Since $\rm\ 15^n + 6 = 15^n-1 + 7\:,\: $ it suffices to show that $\rm\ 7\ |\ 15^n - 1\:.\: $ The base case $\rm\ n=1\ $ is clear. The inductive step, slightly abstracted, is simply the following

$\quad\quad\quad\quad\quad\rm\ \ \ \ 7\ |\ \ c\ -1,\ \ \ d\ \:-\ 1\ \ \Rightarrow\ \ 7\ |\ cd-1 = (c-1)\ d + (d-1)$

$\quad$ thus $\quad\ \ \ 7\ |\ 15-1,\ 15^n-1\ \ \Rightarrow\ \ 7\ |\ 15^{n+1}-1$

Said $\rm\ mod\ 7,\ \ 15\equiv 1\ \Rightarrow\ 15^n\equiv 1^n\equiv 1\ $ by inductively multiplying ("powering") using this:

LEMMA $\rm\ \ A\equiv a,\ B\equiv b\ \Rightarrow\ AB\equiv ab\ \ (mod\ m)\quad\quad$ (product rule for congruences)

Exercise A: Reproduce the listing lines without changes, starting at the line containing "Open the Subtitles" and ending at the final line of the listing.

Listed entries:
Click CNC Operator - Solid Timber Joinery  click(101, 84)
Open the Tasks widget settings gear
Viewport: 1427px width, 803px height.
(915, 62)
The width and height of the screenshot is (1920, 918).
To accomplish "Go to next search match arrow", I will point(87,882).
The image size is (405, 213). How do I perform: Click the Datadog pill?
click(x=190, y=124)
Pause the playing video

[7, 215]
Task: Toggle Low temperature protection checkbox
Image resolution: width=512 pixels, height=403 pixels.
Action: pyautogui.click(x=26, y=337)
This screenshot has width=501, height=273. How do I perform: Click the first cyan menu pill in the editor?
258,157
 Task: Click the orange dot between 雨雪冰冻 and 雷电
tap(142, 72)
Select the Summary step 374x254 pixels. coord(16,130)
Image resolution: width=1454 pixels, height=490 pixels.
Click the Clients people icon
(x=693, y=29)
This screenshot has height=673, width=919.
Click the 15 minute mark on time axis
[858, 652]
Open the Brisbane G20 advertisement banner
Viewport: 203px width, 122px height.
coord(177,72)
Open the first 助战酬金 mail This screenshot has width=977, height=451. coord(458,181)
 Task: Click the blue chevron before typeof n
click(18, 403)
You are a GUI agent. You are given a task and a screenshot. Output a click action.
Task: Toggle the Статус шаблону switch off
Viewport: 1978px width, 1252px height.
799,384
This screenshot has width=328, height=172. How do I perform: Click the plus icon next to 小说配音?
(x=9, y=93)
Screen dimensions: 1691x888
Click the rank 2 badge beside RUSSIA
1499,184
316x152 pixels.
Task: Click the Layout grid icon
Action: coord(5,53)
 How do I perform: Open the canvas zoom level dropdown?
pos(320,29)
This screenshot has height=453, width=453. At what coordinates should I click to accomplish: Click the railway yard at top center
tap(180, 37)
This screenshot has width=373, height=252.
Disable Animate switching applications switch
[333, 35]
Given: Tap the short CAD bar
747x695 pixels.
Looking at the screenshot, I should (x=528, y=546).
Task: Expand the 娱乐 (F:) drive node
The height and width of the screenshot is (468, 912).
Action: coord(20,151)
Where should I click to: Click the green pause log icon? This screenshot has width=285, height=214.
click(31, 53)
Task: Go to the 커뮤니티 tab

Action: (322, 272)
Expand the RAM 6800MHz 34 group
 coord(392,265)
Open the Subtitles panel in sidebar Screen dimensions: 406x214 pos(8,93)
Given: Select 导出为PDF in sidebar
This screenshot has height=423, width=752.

Exercise B: Continue the proof that 7 divides 15^n + 6 from its final sentence onward.

Reply A:
Open the Subtitles panel in sidebar Screen dimensions: 406x214 pos(8,93)
Given: Select 导出为PDF in sidebar
This screenshot has height=423, width=752.

Reply B:
Proof $\rm\ \ m\: |\: A-a,\:\:\ B-b\ \Rightarrow\ m\ |\ (A-a)\ B + a\ (B-b)\ =\ AB - ab $

Notice how this transformation from divisibility form to congruence arithmetic form has served to reduce the induction to the triviality $\rm\: 1^n \equiv 1$. Many induction problems can similarly be reduced to trivial inductions by appropriate conceptual preprocessing. Always think before calculating!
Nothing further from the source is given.